1. High-frequency oscillatory ventilation (HFOV) may reduce the incidence of bronchopulmonary dysplasia (BPD) compared with conventional mechanical ventilation (CMV) in infants born at 34 weeks’ gestation or earlier with neonatal respiratory distress syndrome (NARDS).

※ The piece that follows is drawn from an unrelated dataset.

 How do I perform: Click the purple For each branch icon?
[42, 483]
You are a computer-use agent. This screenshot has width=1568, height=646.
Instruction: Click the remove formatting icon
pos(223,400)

Evidence Rating Level: 1 (Excellent)
NARDS is a serious condition in premature infants and remains a leading cause of neonatal mortality. However, it is unclear if HFOV or CMV should be the preferred first-line therapy. A previous study found HFOV did not significantly reduce BPD risk compared with CMV in infants born between 24 and 42 weeks with NARDS, although subgroup analysis suggested benefit in infants born at 34 weeks or less. This single-center, single-blinded randomized controlled trial sought to compare the incidence of BPD in infants born between 25 weeks 0 days and 34 weeks 6 days and diagnosed with NARDS. Patients were initially stabilized with CMV and randomized to transition to HFOV (n = 181; mean [SD] age, 30.60 [2.42] weeks; 44.2% female) or continue with CMV (n = 205; mean [SD] age, 31.00 [ 2.42] weeks; 37.1% female). BPD was assessed using 2 definitions: 1) Eunice Kennedy Shriver National Institute of Child Health and Human Development (NICHD); 2) Jensen et al, 2019. Overall, 154 (39.9%) and 83 (21.5%) developed BPD according to definitions 1 and 2, respectively. Elective HFOV reduced the risk of BPD by 8.0% (34.3% vs 44.9%; relative risk, 0.92; 95% CI, 0.86-0.99) according to definition 1 and by 32.0% (17.1% vs 25.4%; relative risk 0.68; 95% CI, 0.45-1.00) according to definition 2 compared with CMV. There were no significant differences in mortality, stage 2 or higher retinopathy of prematurity, stage 2 or higher necrotizing enterocolitis, or grade 3 or higher intraventricular hemorrhage. Overall, HFOV may reduce the incidence of BPD compared with CMV in infants born at 34 weeks’ gestation or earlier with NARDS.